Matéria e print do dia 1º de agosto
"EXCLUSIVO: TCU responde à MNAS sobre o caso das demissões dos Agentes de Saúde de todo o Brasil
TCU responde sobre as demissões dos Agentes de Saúde, divulgadas em matéria da Gazeta MT
Hoje, segunda-feira (01/09), por volta das 11h21, o Tribunal de Contas da União (TCU) emitiu um posicionamento sobre a matéria divulgada pela Gazeta MT. Matéria que tem causado bastante polêmica entre os agentes comunitários, de endemias e, até mesmo, entre os gestores. Durante o último fim de semana, diversos trabalhares estabeleceram contato com a coordenação da MNAS - Mobilização Nacional dos Agentes de Saúde, Samuel Camêlo, nos mais diversos meios de comunicação administrado pela Mobilização para obter informações sobre o caso. Até mesmo um gestor, buscou informações sobre a citada matéria.
Sobre a nota emitida pelo TCU, em síntese, ele informou que “As medidas adotadas pela gestora, na matéria indicada, não têm relação com decisão do TCU. Após verificação destes questionamentos descobrimos que o ato que embasou a tomada de decisão da gestora foi emitido pelo Tribunal de Contas do Estado do Mato Grosso.”
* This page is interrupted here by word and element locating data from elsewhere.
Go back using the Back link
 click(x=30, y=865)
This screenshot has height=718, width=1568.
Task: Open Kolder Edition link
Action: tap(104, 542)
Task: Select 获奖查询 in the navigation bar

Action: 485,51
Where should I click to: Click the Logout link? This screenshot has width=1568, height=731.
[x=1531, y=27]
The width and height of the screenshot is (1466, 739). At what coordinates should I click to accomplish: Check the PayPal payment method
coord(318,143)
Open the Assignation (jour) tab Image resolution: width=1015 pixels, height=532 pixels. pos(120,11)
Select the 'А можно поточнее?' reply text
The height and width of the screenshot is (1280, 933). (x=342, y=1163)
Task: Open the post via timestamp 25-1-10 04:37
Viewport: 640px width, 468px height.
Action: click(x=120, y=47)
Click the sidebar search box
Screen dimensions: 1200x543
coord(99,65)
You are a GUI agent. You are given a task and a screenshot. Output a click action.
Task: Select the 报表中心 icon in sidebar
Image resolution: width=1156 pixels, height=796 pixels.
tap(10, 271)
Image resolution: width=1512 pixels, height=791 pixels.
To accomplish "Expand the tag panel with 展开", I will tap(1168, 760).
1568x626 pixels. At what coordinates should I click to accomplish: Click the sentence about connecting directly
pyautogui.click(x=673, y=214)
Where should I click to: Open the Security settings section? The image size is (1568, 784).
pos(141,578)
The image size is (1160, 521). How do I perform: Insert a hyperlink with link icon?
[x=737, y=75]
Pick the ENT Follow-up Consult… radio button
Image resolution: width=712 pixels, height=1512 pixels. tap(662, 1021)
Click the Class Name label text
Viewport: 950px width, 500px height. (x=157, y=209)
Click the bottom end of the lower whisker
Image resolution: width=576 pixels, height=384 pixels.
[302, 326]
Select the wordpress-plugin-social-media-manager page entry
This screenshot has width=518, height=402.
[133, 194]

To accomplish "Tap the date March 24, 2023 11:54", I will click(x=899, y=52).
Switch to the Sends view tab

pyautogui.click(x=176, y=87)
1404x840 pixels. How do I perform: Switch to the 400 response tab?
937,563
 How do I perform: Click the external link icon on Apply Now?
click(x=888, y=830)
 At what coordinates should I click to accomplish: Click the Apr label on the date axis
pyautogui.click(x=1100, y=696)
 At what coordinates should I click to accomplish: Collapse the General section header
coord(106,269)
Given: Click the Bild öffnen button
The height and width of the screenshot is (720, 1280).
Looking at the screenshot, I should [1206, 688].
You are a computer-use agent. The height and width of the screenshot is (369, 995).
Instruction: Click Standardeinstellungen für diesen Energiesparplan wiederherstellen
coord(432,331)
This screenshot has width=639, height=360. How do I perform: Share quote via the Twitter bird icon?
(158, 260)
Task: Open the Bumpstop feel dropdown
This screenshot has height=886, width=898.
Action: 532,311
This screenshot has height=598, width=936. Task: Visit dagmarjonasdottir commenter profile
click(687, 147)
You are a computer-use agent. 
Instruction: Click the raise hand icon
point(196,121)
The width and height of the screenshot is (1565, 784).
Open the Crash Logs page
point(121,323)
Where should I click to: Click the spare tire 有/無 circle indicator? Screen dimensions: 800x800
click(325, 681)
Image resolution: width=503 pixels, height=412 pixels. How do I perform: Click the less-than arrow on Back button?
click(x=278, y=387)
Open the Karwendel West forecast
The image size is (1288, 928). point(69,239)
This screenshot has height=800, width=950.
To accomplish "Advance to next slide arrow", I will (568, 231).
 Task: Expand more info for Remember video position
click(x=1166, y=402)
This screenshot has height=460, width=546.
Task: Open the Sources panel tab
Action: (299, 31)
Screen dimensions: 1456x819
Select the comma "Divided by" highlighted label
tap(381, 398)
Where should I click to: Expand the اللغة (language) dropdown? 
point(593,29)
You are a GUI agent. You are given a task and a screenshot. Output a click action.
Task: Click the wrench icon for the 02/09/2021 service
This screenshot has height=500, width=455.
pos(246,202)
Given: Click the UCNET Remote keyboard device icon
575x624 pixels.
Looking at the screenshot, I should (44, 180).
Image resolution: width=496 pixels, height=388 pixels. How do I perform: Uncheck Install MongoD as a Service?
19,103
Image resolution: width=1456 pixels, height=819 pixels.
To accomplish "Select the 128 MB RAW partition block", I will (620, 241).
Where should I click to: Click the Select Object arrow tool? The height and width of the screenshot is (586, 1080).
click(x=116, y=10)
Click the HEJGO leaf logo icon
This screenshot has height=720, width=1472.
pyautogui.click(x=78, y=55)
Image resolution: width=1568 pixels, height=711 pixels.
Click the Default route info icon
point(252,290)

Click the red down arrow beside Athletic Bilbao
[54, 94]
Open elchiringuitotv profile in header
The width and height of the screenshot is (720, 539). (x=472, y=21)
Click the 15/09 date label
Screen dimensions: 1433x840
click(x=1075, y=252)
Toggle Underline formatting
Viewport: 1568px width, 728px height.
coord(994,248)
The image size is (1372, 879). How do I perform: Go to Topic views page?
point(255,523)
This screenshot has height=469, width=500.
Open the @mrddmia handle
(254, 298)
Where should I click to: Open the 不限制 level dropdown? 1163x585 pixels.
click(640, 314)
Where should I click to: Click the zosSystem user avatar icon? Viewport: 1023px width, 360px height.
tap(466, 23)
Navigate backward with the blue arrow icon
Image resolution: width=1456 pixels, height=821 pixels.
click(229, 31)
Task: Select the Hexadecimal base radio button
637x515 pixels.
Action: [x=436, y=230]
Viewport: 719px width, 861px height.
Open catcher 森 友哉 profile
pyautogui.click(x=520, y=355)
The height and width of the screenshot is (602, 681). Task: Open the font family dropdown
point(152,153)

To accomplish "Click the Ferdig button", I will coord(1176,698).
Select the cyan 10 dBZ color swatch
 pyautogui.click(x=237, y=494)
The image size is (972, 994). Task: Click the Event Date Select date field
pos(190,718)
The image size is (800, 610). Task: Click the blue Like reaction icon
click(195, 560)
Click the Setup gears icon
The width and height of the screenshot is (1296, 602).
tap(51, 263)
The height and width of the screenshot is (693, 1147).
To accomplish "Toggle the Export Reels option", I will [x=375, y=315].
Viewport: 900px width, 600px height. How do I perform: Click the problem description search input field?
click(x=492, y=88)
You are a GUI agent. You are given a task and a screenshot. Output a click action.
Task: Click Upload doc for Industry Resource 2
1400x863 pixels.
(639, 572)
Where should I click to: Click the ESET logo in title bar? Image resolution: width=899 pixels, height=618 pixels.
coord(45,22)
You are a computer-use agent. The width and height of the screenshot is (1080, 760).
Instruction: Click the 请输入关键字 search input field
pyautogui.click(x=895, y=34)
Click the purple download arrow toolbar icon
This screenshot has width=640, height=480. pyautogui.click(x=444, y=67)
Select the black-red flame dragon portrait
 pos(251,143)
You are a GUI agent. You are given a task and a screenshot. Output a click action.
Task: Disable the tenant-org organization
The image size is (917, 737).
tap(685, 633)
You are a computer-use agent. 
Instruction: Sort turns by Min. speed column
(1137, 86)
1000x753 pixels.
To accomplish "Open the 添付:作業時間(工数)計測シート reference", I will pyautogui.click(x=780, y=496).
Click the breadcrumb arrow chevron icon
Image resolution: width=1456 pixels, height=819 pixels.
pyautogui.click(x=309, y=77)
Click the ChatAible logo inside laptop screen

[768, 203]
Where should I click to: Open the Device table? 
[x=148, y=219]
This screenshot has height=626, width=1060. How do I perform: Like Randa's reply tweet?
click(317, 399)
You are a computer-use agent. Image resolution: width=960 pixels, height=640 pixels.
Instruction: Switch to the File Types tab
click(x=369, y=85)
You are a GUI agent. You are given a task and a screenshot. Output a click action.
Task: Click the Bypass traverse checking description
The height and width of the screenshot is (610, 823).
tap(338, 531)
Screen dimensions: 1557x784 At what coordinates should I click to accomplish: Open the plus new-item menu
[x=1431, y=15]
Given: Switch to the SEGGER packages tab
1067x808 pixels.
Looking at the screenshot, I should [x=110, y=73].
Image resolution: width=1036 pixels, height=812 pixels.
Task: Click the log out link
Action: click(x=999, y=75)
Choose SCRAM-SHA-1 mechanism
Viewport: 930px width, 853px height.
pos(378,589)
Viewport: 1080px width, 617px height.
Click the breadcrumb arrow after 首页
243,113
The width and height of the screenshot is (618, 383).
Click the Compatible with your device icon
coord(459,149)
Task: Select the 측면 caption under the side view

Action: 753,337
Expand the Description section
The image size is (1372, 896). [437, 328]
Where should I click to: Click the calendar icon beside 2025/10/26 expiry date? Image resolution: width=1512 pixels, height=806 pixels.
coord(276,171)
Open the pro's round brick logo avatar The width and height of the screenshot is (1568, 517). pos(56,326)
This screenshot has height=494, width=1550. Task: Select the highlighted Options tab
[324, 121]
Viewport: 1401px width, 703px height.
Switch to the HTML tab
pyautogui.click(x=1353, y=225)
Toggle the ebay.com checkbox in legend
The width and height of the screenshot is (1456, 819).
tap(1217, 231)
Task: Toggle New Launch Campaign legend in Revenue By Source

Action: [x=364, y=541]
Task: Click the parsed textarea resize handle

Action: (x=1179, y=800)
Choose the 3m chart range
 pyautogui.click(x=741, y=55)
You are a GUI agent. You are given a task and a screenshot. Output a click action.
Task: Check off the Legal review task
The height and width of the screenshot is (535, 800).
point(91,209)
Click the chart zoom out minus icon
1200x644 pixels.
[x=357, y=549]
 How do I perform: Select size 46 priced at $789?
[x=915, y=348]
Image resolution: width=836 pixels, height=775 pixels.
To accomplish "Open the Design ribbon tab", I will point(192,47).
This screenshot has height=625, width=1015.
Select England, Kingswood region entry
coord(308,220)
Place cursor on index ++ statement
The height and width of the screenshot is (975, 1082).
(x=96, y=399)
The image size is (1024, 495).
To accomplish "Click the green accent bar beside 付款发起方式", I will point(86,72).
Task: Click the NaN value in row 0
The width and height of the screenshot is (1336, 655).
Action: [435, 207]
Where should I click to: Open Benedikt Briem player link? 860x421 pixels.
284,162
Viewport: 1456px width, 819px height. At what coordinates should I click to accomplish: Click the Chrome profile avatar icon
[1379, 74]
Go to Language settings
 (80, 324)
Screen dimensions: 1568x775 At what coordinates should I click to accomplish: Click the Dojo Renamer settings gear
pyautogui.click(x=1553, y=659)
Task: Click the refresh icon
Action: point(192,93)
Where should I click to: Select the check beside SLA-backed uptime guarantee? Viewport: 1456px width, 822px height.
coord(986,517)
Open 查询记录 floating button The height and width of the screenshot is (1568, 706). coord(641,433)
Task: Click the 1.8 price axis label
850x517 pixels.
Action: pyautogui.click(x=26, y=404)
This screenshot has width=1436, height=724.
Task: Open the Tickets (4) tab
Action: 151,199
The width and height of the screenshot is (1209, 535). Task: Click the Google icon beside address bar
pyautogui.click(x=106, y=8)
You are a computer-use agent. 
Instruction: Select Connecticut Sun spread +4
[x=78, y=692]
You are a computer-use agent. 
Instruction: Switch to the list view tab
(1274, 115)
A gestora a que o TCU se referia é a secretária de Saúde do município de Rondonópolis/MT, Marildes Ferreira, que informou o desligamento de 176 agentes comunitários e 106 agentes de combate às endemias, a partir do dia 18 de setembro.
Portanto, diante de tais fatos, a MNAS esclarece que o caso não tem relação com o Tribunal de Contas da União e que não haverá demissões em massa, como a Gazeta MT havia divulgado. Agora a MNAS está aguardando um posicionamento da Prefeitura Municipal de Rondonópolis/MT e da Gazeta MT, para tentar identificar de onde partiu o erro.
"Apesar da existência de dados suficientes, sobre qual a origem do equivoco, não iremos formalizar um posicionamento, sem a preservação do direito de fala da gestão e dos responsáveis pela matéria, no caso a Gazeta," comentou Samuel Camêlo, coordenador geral da MNAS.
O editor-chefe do Gazeta MT, sr. Eduardo Ramos, até o momento não se posicionou, em face dos questionamentos da MNAS. Aguardamos para que ele aproveite a oportunidade para zelar pela confiabilidade de seu trabalho.
A coordenação do Jornal dos Agentes de Saúde reafirma o compromisso com a categoria de ACS/ACE de todo o Brasil. Continuamos trabalhando para que todos tenham acesso as matérias relevantes e, em muitos casos, exclusivas, produzidas em parceria com a Mobilização Nacional. A maior rede de voluntários do Brasil, voltada exclusivamente à defesa dos interesses dos Agentes de Saúde. São 17 estados brasileiros representados por quem, além de produzir a matéria, trabalha para que a categoria tenha os seus direitos preservados".